TEXTO DE LECTURA
====

En pocas palabras, incluso dentro de la lógica dominante, el mercado con mala distribución del ingreso es simplemente un desastre.
Nueva división internacional del trabajo
La búsqueda de la producción más eficiente de mercancías ha destruido bienes sociales sin un precio explícito, pero incuestionablemente mucho más valiosos e indispensables para el desarrollo, como los bienes ambientales.
Esto es uno de los factores fundamentales que ha provocado una crisis ecológica sin precedentes, como lo denuncia el Papa Francisco en su encíclica Laudato Si´ (LS 24).
En cuanto a la relación entre países, también ha creado una nueva e injusta división internacional del trabajo. Los países ricos generan conocimiento que privatizan, y muchos países pobres o de renta media generan bienes ambientales de libre acceso. En su reciente encíclica, el Papa recuerda que los países en vías de desarrollo están las más importantes reservas de la biósfera y que con ellas se sigue alimentando el desarrollo de los países más ricos. Compensando esos bienes de alto valor pero sin precio, se podría lograr una redistribución del ingreso mundial sin precedentes.

====

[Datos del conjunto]
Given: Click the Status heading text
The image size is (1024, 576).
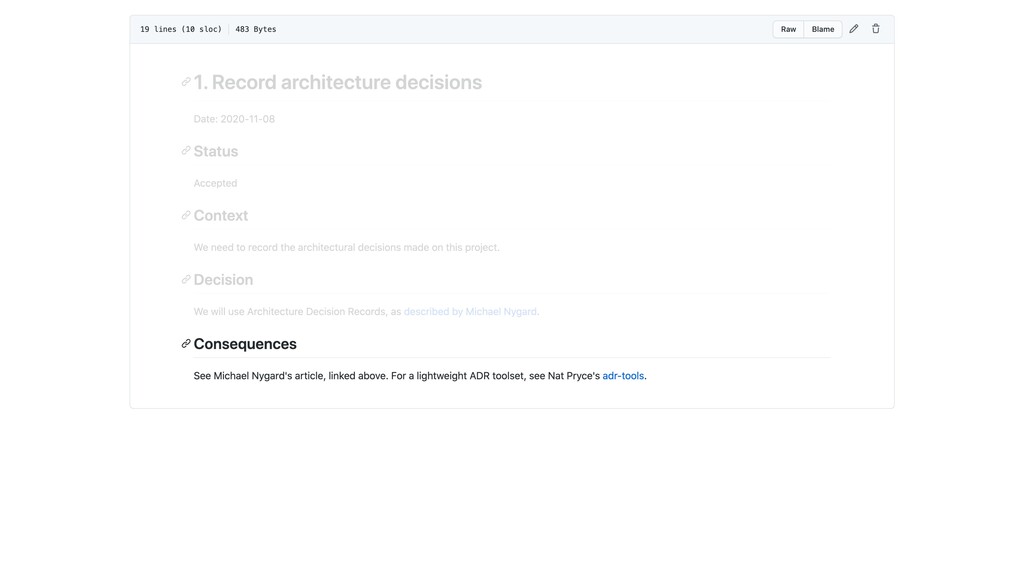Looking at the screenshot, I should 216,152.
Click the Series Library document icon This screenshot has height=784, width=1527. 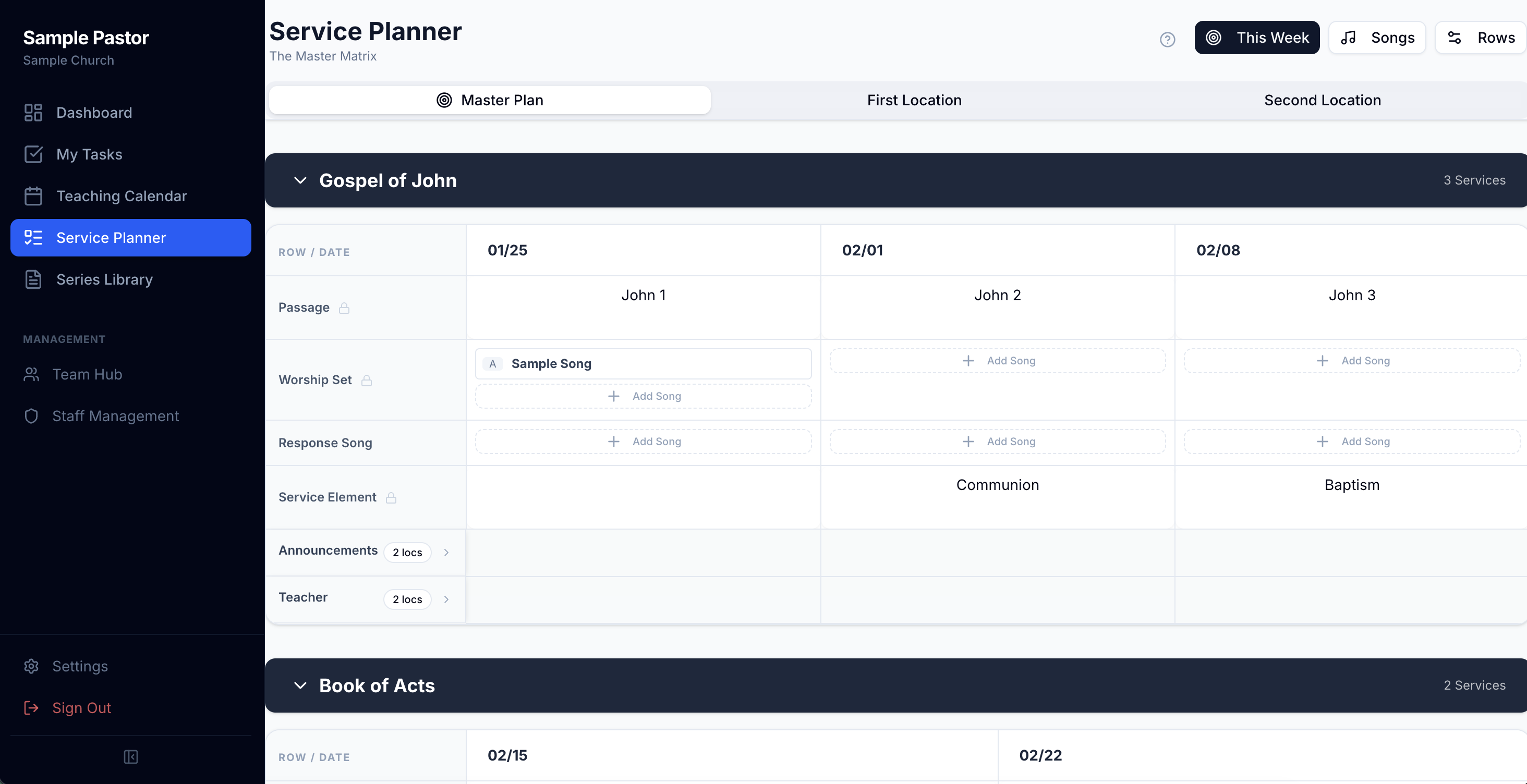(x=33, y=279)
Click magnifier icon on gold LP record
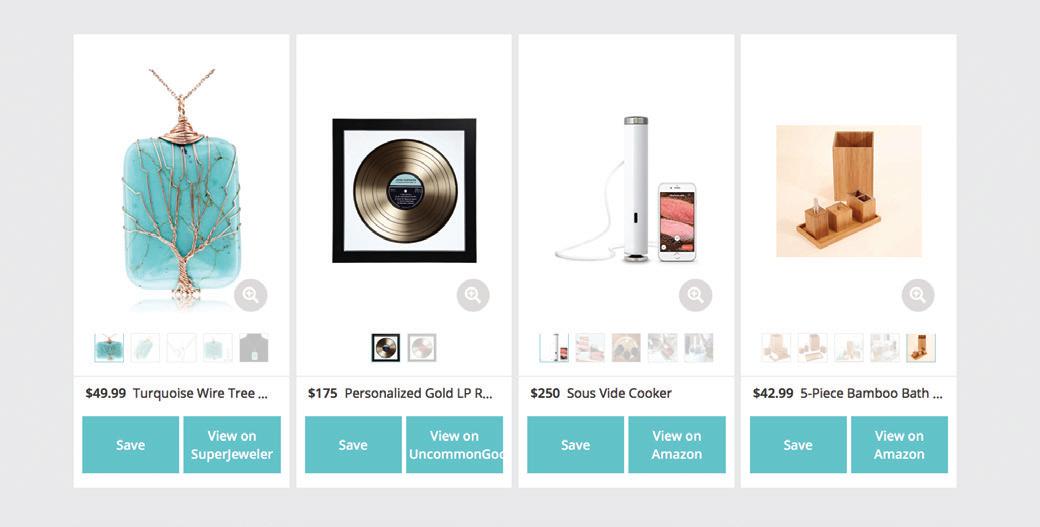Viewport: 1040px width, 527px height. click(473, 295)
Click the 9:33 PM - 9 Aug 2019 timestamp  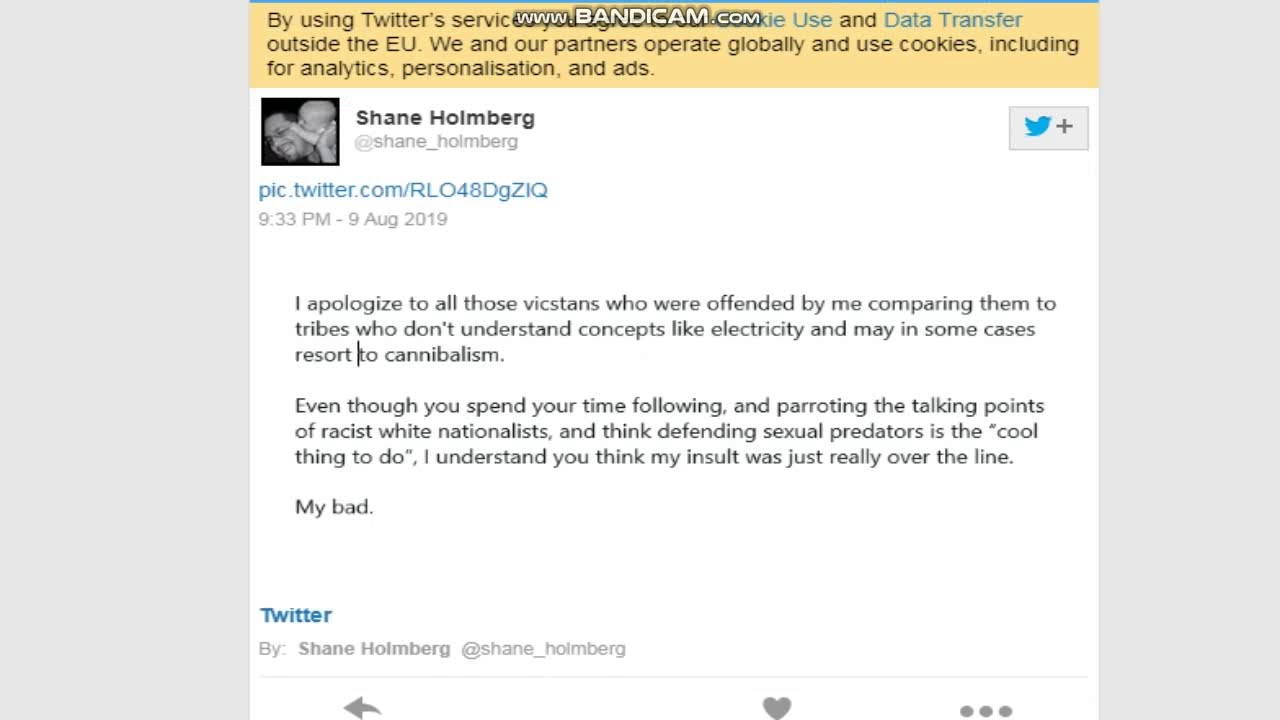[x=353, y=219]

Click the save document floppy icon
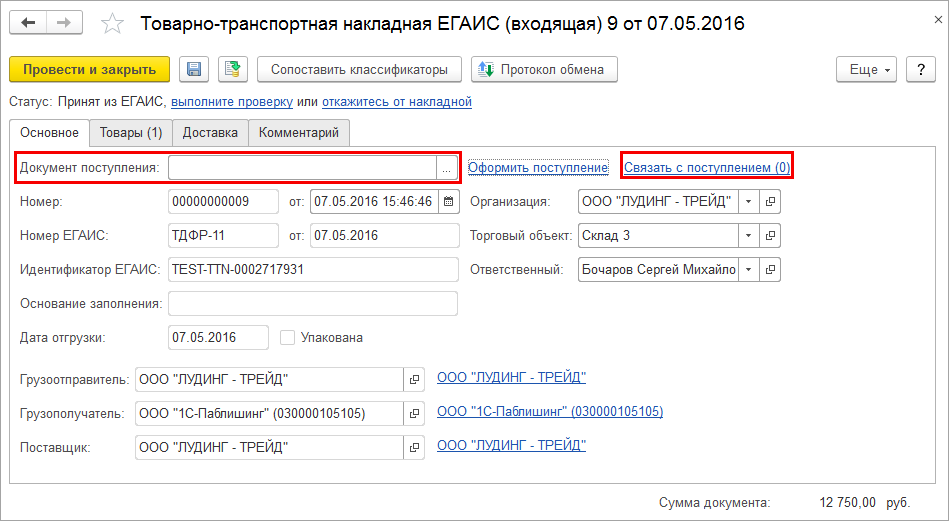195,69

====

DESCRIPCIÓN DE LA TAREA
Según el texto sobre la nueva división internacional del trabajo, ¿qué hacen los países ricos con el conocimiento que generan?

RESPUESTA AL PROBLEMA
Los países ricos privatizan el conocimiento que generan.